China Securities Regulatory Commission announced yesterday to cut red tape by revoking the 32 items of administrative approval on the securities market.
The move falls in line with the efforts of the State Council, the country's highest administrative body, to invalidate the unnecessary government regulations and circulars following China's entry into the World Trade Organization.
The simplification of the administrative procedures creates a more market-oriented environment and minimizes the govern-mental intervention on the market, industrial officials said.
The abolished items included the approval for the establishment of the representative offices of foreign securities companies, the set-up of securities consulting institutions and the appointment of senior executives of domestic brokerage companies.

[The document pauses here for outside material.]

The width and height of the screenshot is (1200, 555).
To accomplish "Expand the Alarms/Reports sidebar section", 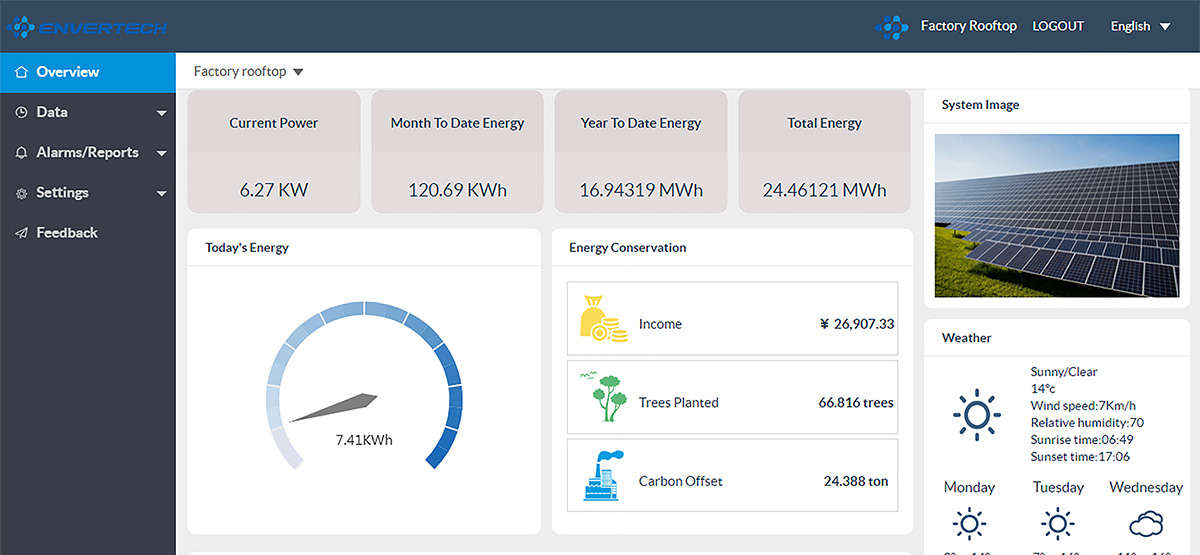I will click(88, 152).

The abolition comes after a similar action last year by the securities regulator, which lifted restrictions that barred domestic brokers from enlarging their capital bases.

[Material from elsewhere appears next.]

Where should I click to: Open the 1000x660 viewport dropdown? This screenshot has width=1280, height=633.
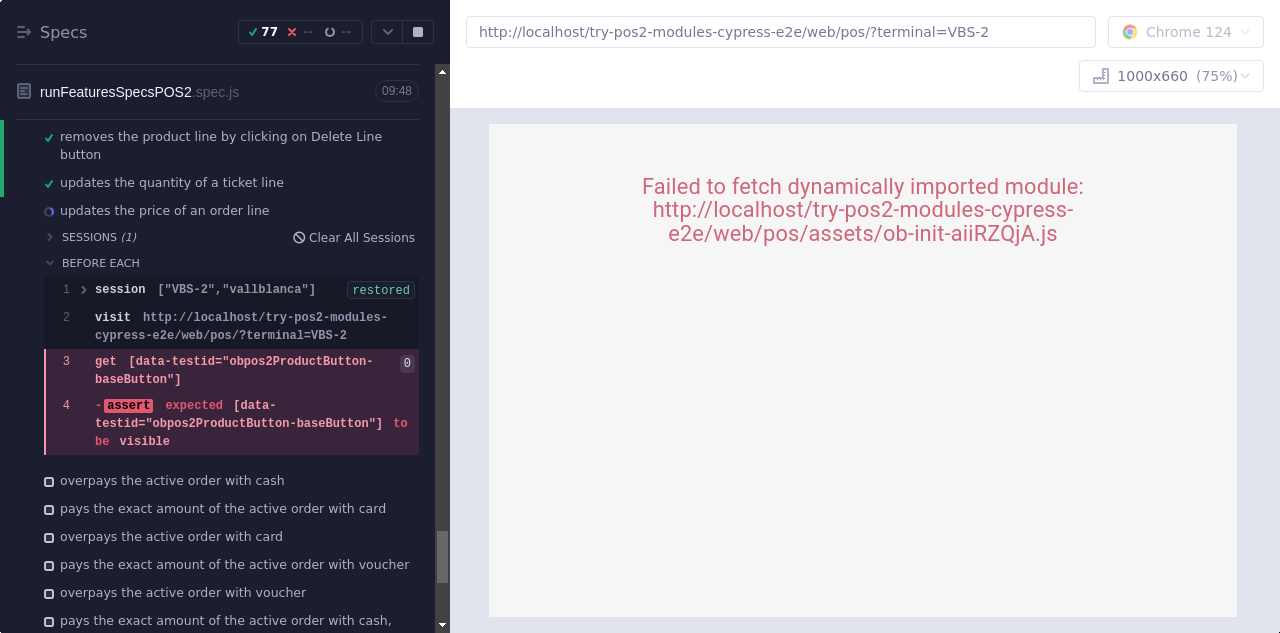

At the same time, lawyers do not need to get the go-ahead from the securities regulator for providing securities-related legal services like before, the securities watchdog said.

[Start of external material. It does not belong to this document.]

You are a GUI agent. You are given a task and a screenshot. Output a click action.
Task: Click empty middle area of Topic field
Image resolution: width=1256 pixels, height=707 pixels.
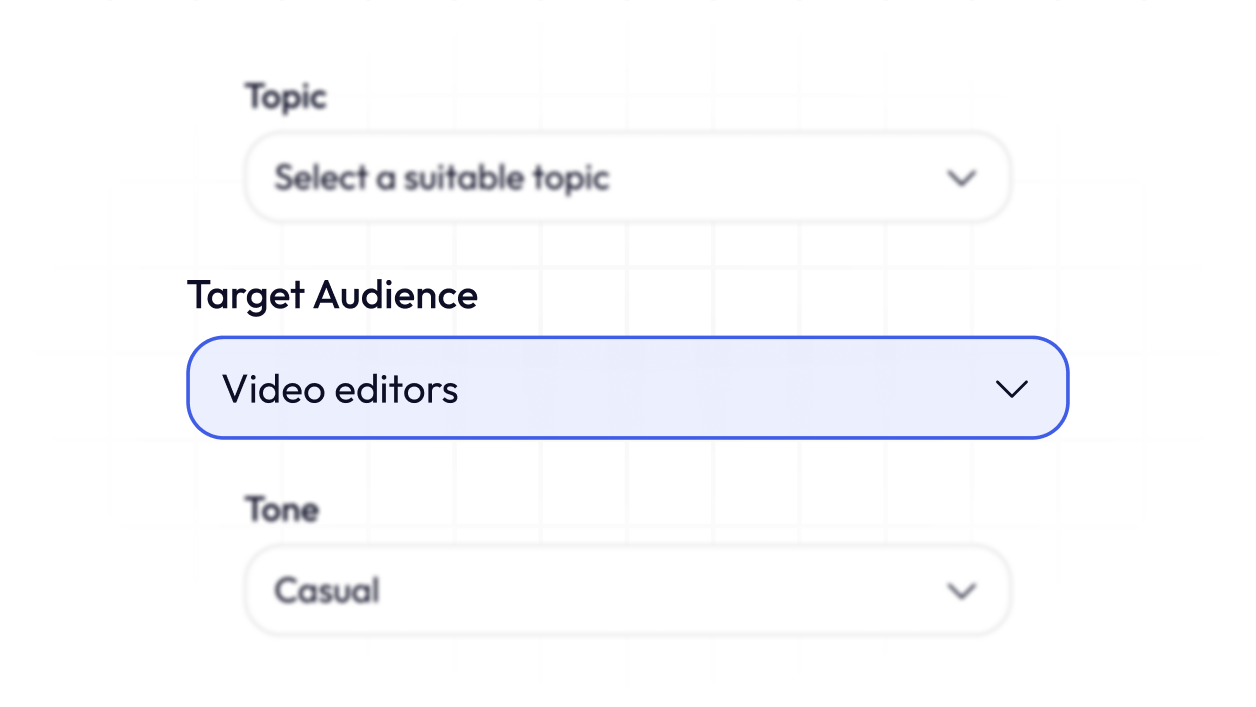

However, the securities regulatory body did not relax its control on accounting firms, which still have to get the regulatory approval for auditing the books of listed companies.
Analysts said part of the reason lies in the fact that the fallouts of a raft of earnings scandals on the U.S. equities market have undermined investors' confidence on a global basis.
Although both regulators and the accounting industry have started efforts to put the market on the right course, it would still take time to restore confidence and trust in worldwide markets, Mike Rake, KPMG's international chairman, said.
"China can learn a lesson from the scandals and establish a corporate governance framework for public companies," he added.
The securities regulatory body also said it was mulling over abolishing the second batch of gratuitous rules, but did not specify.